▶ [TASK LIST]
**a)** In the comments on Inventing the World, what was a significant condition for past IT growth?
**b)** Please carry on the comments on Inventing the World from their last sentence.

Comments on Inventing the World by bob

@ CK MacLeod:

I was sloppy in my moral/ethical formulation. I agree with your response about the need for actualization up to a point. Although "state of mind" and mental capacity are generally recognized as an aggrevating or mitigating factors.

From a karmic perspective, the state of mind is inseparable from the action. Maybe the end of your last paragraph comes at that from a different angle, but is still similar?

At any rate, a more precise, but maybe not clearer formulation: The moral/ethical dimension resides in what ontological status we attribute to our cyborg selves. I'm thinking of for instance - are we still merely human or do we thin of ourselves as some H+, Transhuman, post singularity consciousness, global or universal perspective?

@ CK MacLeod:

Mass social construction is a biologically determined capacity. How can it not be? What is new is the degree and perhaps, therefore, the kind.

Growth grows and consciousness is information. At what point does information become consiousness, I don't know. As you point out, war was a significant condition for past IT growth. Now IT growth is not the result of war needs, but defines them.

The moral/ethical dimension of the question resides in how we think about our cyborged selves. What is enhanced? Only the quantity of information we can process, or our being, our global/universal view?

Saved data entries

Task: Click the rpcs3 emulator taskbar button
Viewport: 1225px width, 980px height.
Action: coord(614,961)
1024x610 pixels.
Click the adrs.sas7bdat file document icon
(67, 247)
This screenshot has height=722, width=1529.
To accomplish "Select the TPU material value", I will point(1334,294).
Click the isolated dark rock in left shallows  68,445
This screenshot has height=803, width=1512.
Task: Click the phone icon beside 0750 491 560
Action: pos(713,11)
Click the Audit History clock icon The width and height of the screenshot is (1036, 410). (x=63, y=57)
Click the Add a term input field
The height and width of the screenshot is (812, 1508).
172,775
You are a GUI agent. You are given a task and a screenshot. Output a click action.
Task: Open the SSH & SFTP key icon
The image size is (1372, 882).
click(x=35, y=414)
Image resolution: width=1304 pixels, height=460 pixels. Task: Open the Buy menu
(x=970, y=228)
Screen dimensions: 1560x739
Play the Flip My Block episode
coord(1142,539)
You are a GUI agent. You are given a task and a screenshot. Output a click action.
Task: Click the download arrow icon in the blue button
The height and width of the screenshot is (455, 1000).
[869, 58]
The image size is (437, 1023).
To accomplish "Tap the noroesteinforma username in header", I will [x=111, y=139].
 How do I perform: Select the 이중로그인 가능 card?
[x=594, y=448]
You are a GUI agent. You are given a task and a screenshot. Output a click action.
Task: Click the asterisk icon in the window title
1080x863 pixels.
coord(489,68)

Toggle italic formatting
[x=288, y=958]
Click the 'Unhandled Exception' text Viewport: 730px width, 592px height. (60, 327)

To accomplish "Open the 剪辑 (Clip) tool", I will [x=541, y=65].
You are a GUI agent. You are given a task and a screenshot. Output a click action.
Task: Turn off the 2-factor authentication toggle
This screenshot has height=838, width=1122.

▶ [REPLIES]
**a)** War

**b)**
"Shared identity" seems to me more a product of primate evolution than that of the "imperial nation state". What's a difference of at least degree and maybe kind is our cyborgization leading to the NYTE image at the end.

A similar, but more developed image shows all the class C networks of the internet in 2003.

If this principle of thought is to be realized enough to end history, then maybe we are inadequate to the task. The internet images look quite organic. It is becoming more reasonable to ask who is driving information tech growth, evolution - us or the machines. Soon maybe we will be their neurotransmitters, their arms and legs while they are the locus of impossibly abstract thought of the Hegelian real.

Then we will be left once again with our mere human consciousness, asking ourselves was it ever anything else.